Lack of transparency keeps medical costs high

Profits stay high, too

On Monday, the New York Times published another brilliant piece by Elisabeth Rosenthal in her series “Paying Till it Hurts.”

Testing has become to the United States’ medical system what liquor is to the hospitality industry: a profit center with large and often arbitrary markups. From a medical perspective, blood work, tests and scans are tools to help physicians diagnose and monitor disease. But from a business perspective, they are opportunities to bring in revenue.

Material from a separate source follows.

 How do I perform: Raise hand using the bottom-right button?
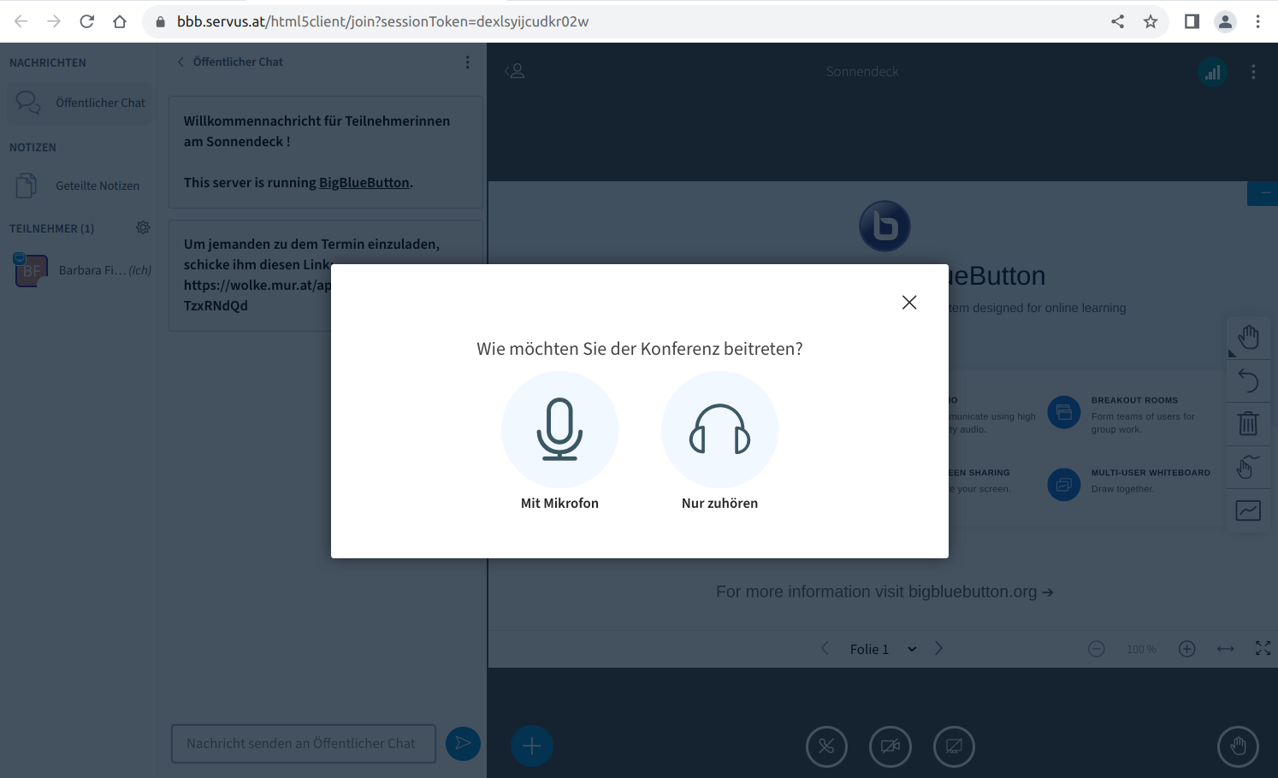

And American doctors, clinics and hospitals tend to order lots of tests. “It’s one of the most lucrative revenue streams they have,” said Dr. Eric J. Topol, a cardiologist at Scripps Health in San Diego who studies echocardiography. “At many hospitals, the threshold for ordering an echocardiogram is the presence of a heart.”

I was especially interested in this article because it focuses on the cost of a common test—the heart ultrasound or echocardiogram. My son had one of these done when he was a freshman in college, and my jaw hit the floor when I received the bill for nearly $2,000.

I thought that was outrageous until I read the article. According to Ms. Rosenthal, in Philadelphia the price of an echocardiogram can range from $700 to $12,000!

This kind of price variation exists everywhere in health care, and good luck finding out beforehand what that test will cost.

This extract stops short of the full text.